L’adoption de l’article 7 septies dans le cadre du projet de loi de finances 2025 par le Sénat suscite une vive inquiétude parmi les acteurs industriels. Cette disposition prévoit une nouvelle taxation du gaz naturel utilisé pour produire de l’hydrogène par vaporéformage, un procédé essentiel pour plusieurs secteurs stratégiques comme la chimie et le raffinage. Trois fédérations industrielles, Ufip Énergies et Mobilités, France Chimie et France Gaz, interpellent les pouvoirs publics sur les conséquences potentielles de cette mesure. Quels sont les risques pour ces industries et pour la transition énergétique en France ?
Alors que l’hydrogène est au cœur des stratégies de décarbonation, son principal mode de production reste fortement dépendant du gaz naturel. Ce paradoxe place les industriels dans une situation délicate : investir dans des alternatives coûteuses ou absorber des charges supplémentaires. La nouvelle taxe pourrait intensifier ces dilemmes.
Hydrogène : une taxe sur une production déjà coûteuse
En France, 94 % de l’hydrogène est produit par vaporéformage du gaz naturel, représentant près de 1 million de tonnes par an. Ce procédé, bien qu’émetteur de CO₂ (11,5 Mt par an, soit 3 % des émissions nationales), reste aujourd’hui incontournable pour répondre aux besoins industriels. L’introduction d’une taxe, dans un contexte où les producteurs européens supportent déjà un surcoût de 30 €/MWh en raison des prix du gaz et du marché carbone, accentuerait le désavantage compétitif des entreprises françaises face à leurs concurrents nord-américains.
Cette mesure, qui viserait à encourager la décarbonation, risque paradoxalement de compromettre les investissements nécessaires pour développer des alternatives comme l’électrolyse de l’eau, encore peu mature et insuffisante pour répondre à la demande actuelle.
Les secteurs concernés, notamment la chimie et le raffinage, sont déjà fortement exposés à la concurrence internationale. Ces industries, vitales pour l’économie française, subissent une pression croissante. Par exemple, plusieurs usines d’engrais ont fermé ces dernières années, incapables de répercuter les hausses de coûts sur leurs clients, notamment les agriculteurs. (comme l’usine Yara située à Montoir-de-Bretagne, près de Saint-Nazaire, a annoncé en octobre 2023 l’arrêt de sa production d’engrais chimiques, entraînant la suppression de 139 des 171 postes.) Dans le raffinage, des fermetures similaires ont affaibli la capacité nationale de transformation pétrolière.
La mise en place de cette taxe pourrait aggraver la situation, entraînant des pertes d’emplois et une fragilisation de la chaîne de production. En parallèle, les objectifs de neutralité carbone, portés par les contrats de transition écologique signés avec l’État, pourraient être sérieusement compromis.

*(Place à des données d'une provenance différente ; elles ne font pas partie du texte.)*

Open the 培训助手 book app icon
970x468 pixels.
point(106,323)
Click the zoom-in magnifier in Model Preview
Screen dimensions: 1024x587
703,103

Une entrave à la transition énergétique ?
Alors que l’hydrogène est présenté comme une solution clé pour décarboner l’industrie et le transport, cette taxation semble en contradiction avec les ambitions climatiques de la France. En freinant les projets d’investissement dans des technologies innovantes comme le captage et le stockage de CO₂, ou la production d’hydrogène bas carbone, la mesure pourrait retarder l’émergence de solutions durables.
De plus, cette taxe pourrait dissuader les industriels de s’engager dans des démarches de transition énergétique coûteuses, mais nécessaires pour atteindre les objectifs climatiques fixés pour 2050. Selon Ufip Énergies et Mobilités, « rien ne justifie cette taxe qui affaiblit les usines françaises et compromet leur feuille de route de décarbonation ».
Si l’urgence climatique exige des mesures fortes, celles-ci doivent être cohérentes avec les réalités industrielles. Une fiscalité adaptée pourrait encourager les investissements dans des solutions de production d’hydrogène bas carbone, tout en maintenant la compétitivité des entreprises françaises. Plutôt que de pénaliser les industries en difficulté, il semble plus pertinent d’accompagner leur transformation avec des incitations ciblées et des partenariats public-privé.
En conclusion, la taxation du gaz naturel utilisé pour la production d’hydrogène soulève des questions fondamentales sur l’équilibre entre transition écologique et compétitivité économique. Face à ces défis, la concertation entre les pouvoirs publics et les fédérations industrielles sera déterminante pour trouver des solutions adaptées et durables.